I wish a million times over that I could’ve done so many thing differently to have never ended up where I am. I think of what could’ve been had I not have done this or that. Or instead pursued this opportunity or that option when it was offered. But instead… I stayed in my confining comfort zone. And I’m left with this.

This ‘life’ that is nothing of a life at all. Its a routine that I have to complete everyday and nothing more. It’s a struggle and a burdensome weight that I carry only with the hope that my kids will maybe possibly discover something more fulfilling than I have. But then I realize I’m doing nothing to help foster any dreams they may have.

I stifle any individuality they may show by my strict rules and discipline all in an attempt to keep my routine as easy as possible for myself. I don’t allow them freedom to express or explore… ever basically. I have no extra funds to encourage trying new extra curricular activities. Instead I’ve come to the understanding just now while writing this, that my entire reasoning is counterproductive. I want the best for them but provide none of the opportunities to achieve that. I’m to exhausted by the end of my day to even play a god damn board game with them.

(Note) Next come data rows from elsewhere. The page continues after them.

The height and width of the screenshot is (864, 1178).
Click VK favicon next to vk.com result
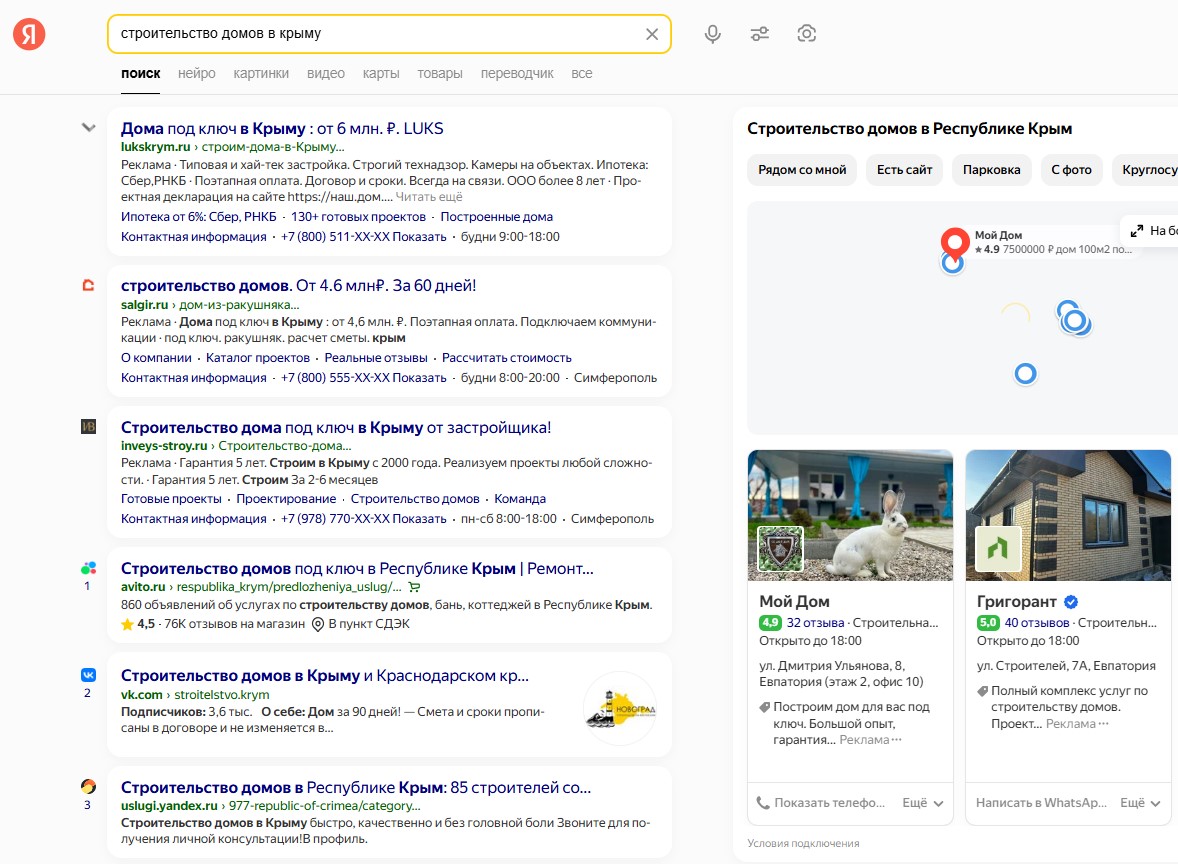pyautogui.click(x=89, y=675)
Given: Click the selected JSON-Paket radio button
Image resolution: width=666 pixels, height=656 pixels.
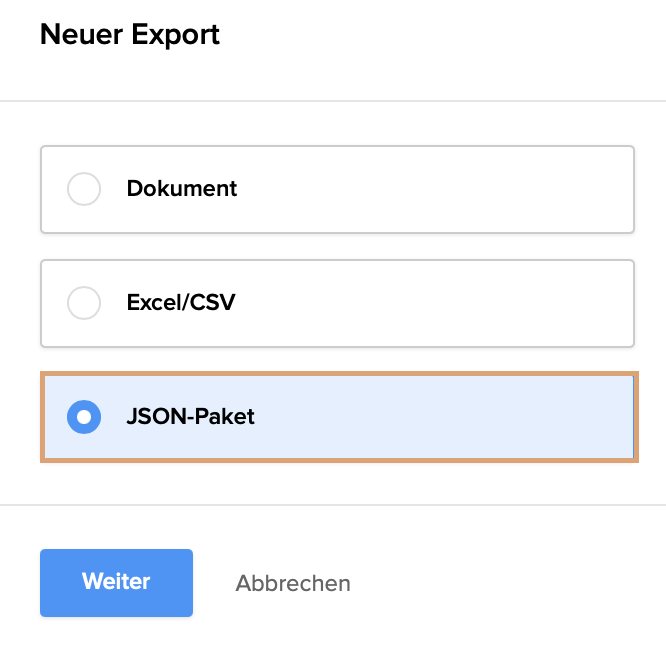Looking at the screenshot, I should pyautogui.click(x=84, y=417).
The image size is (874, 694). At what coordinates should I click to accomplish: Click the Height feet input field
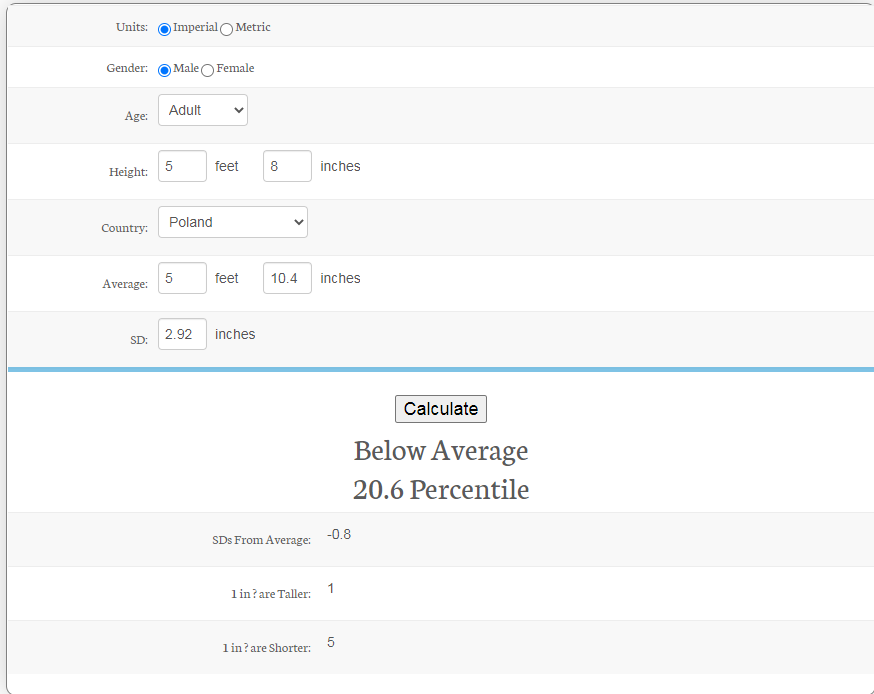(x=182, y=166)
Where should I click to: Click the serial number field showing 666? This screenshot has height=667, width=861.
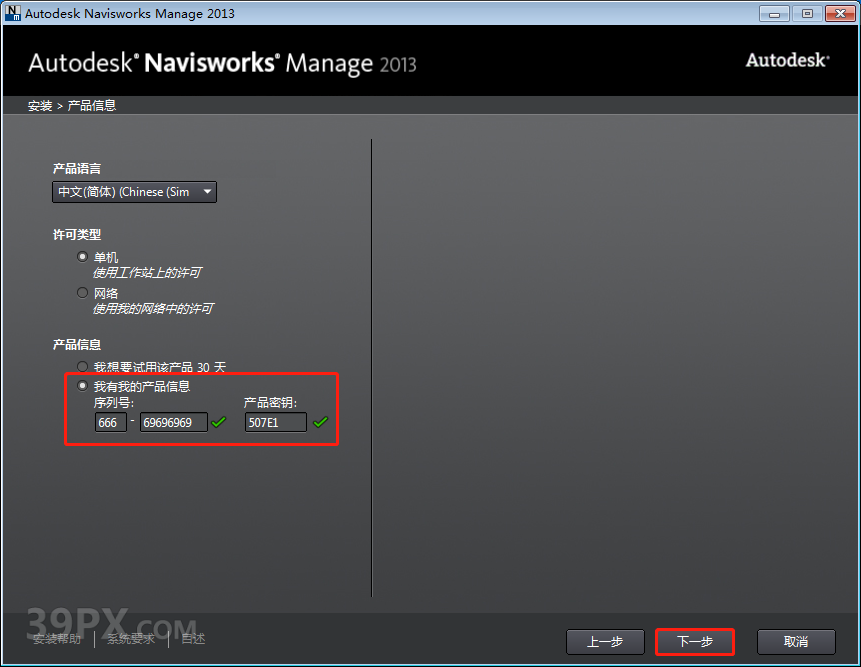point(110,422)
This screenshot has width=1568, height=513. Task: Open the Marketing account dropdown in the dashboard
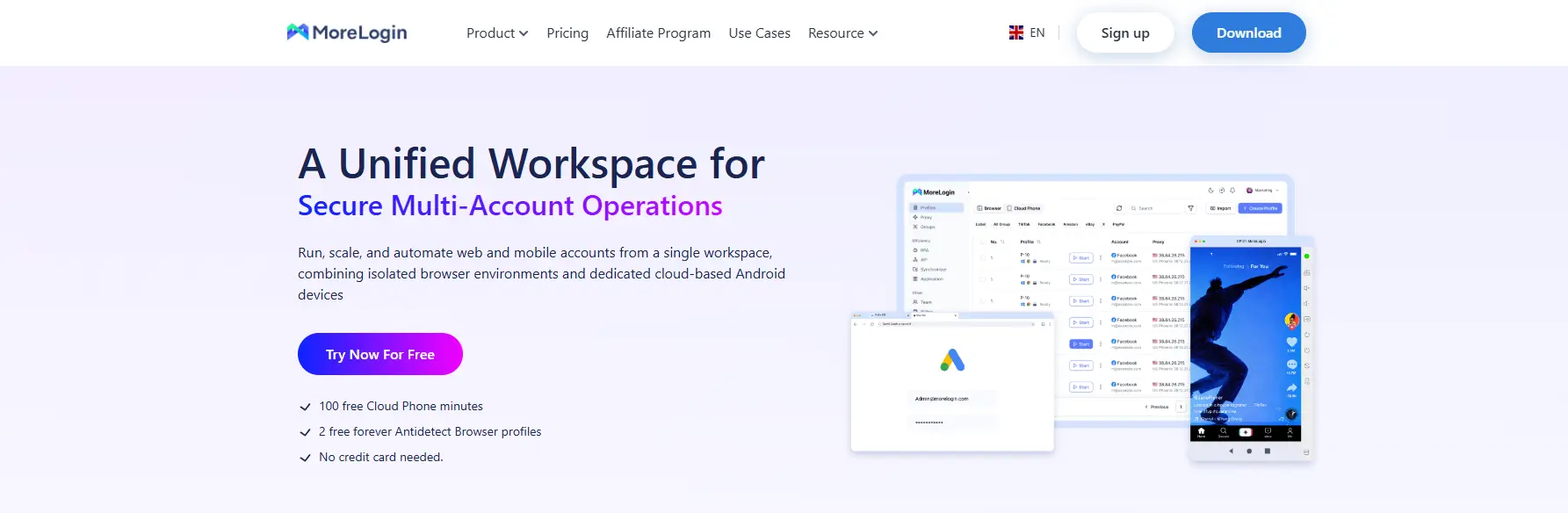(x=1263, y=190)
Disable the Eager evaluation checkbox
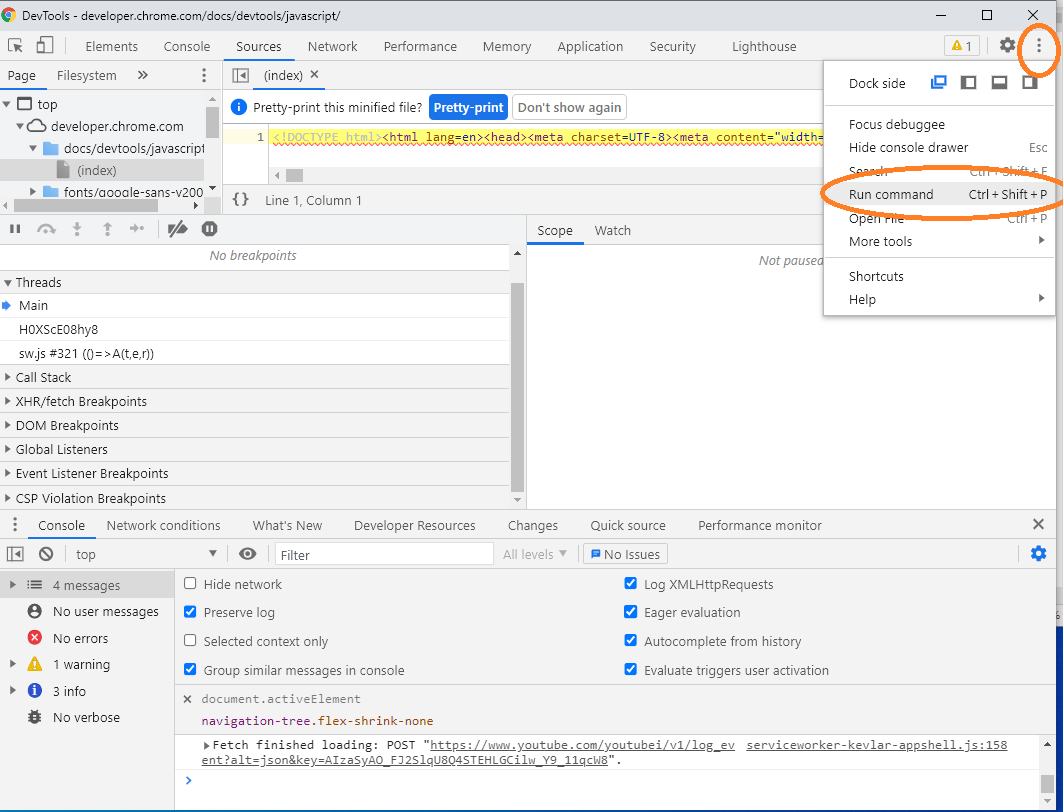The height and width of the screenshot is (812, 1063). [x=630, y=612]
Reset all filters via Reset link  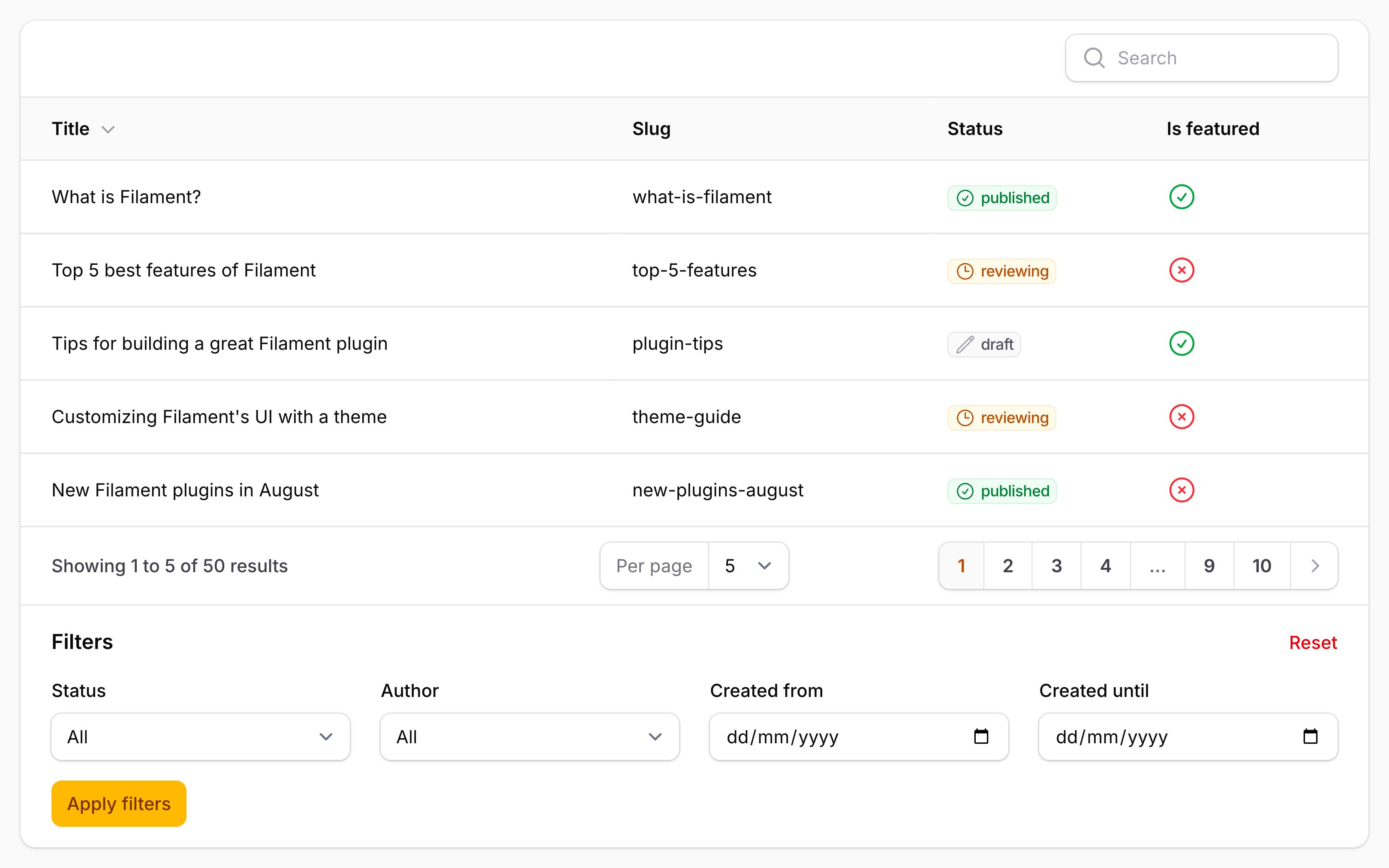pos(1313,643)
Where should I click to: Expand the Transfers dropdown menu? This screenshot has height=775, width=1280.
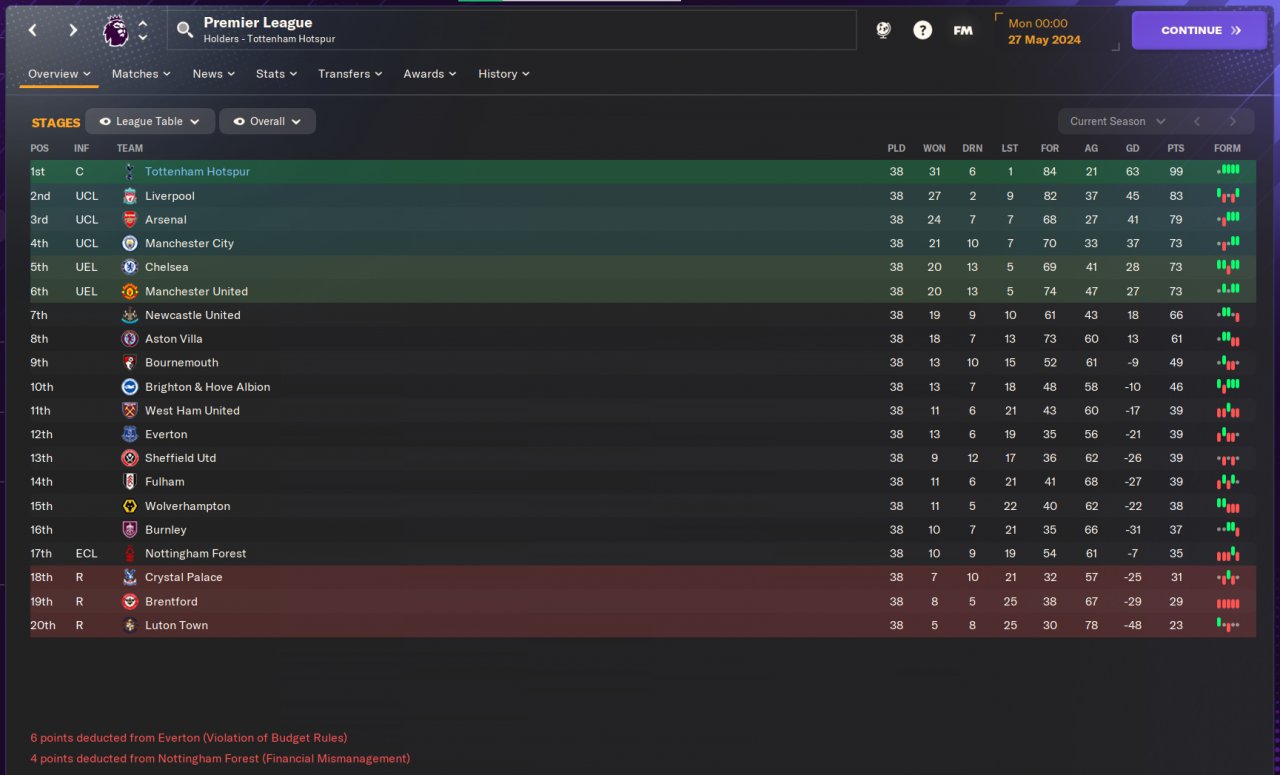point(350,74)
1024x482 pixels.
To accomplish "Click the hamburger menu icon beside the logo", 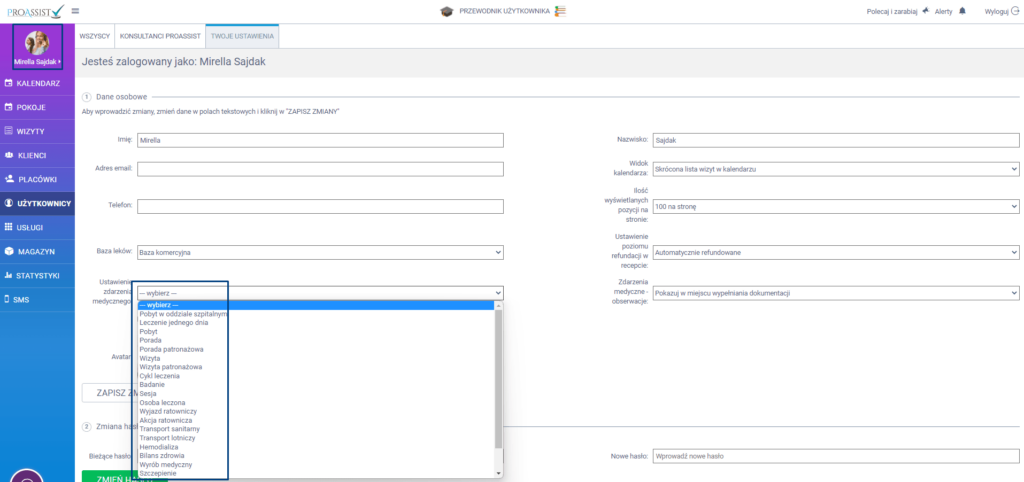I will [x=76, y=11].
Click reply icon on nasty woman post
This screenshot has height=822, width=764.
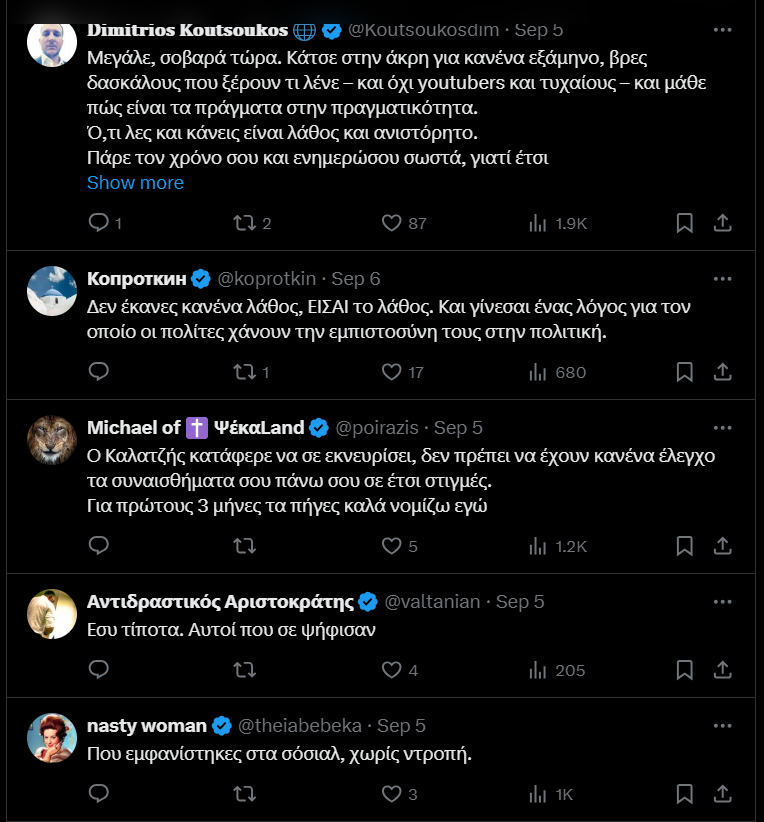[x=99, y=794]
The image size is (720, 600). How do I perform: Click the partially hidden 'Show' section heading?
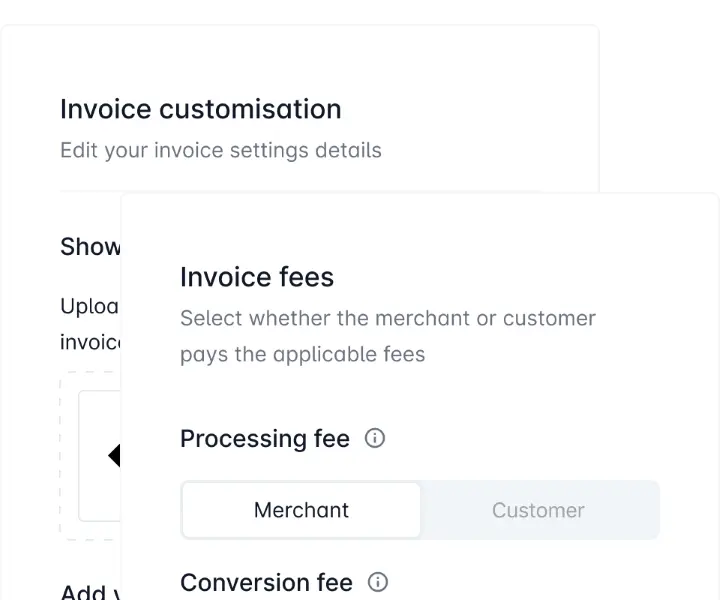point(90,247)
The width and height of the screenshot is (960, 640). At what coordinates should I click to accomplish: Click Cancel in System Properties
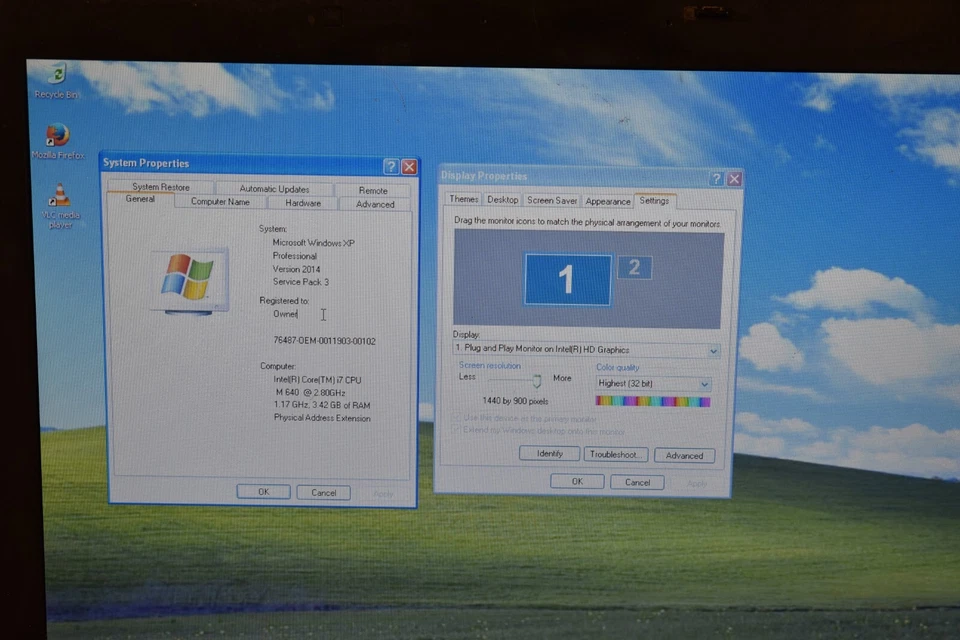[x=323, y=492]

So I shovel them off to bed to rest myself, and then hate being alone.

You know what? I just don’t even have a decent enough train of thought to reason this one out. Facts seem pretty clear: I’m a ridiculous mom.

I say I want to be a good mom. And on the surface I invest a lot of time and energy into the things that would paint that picture. But when it comes down to it, my kids are getting a pretty shitty end of that stick.

I guess this is what I get for thinking to much in bed at night.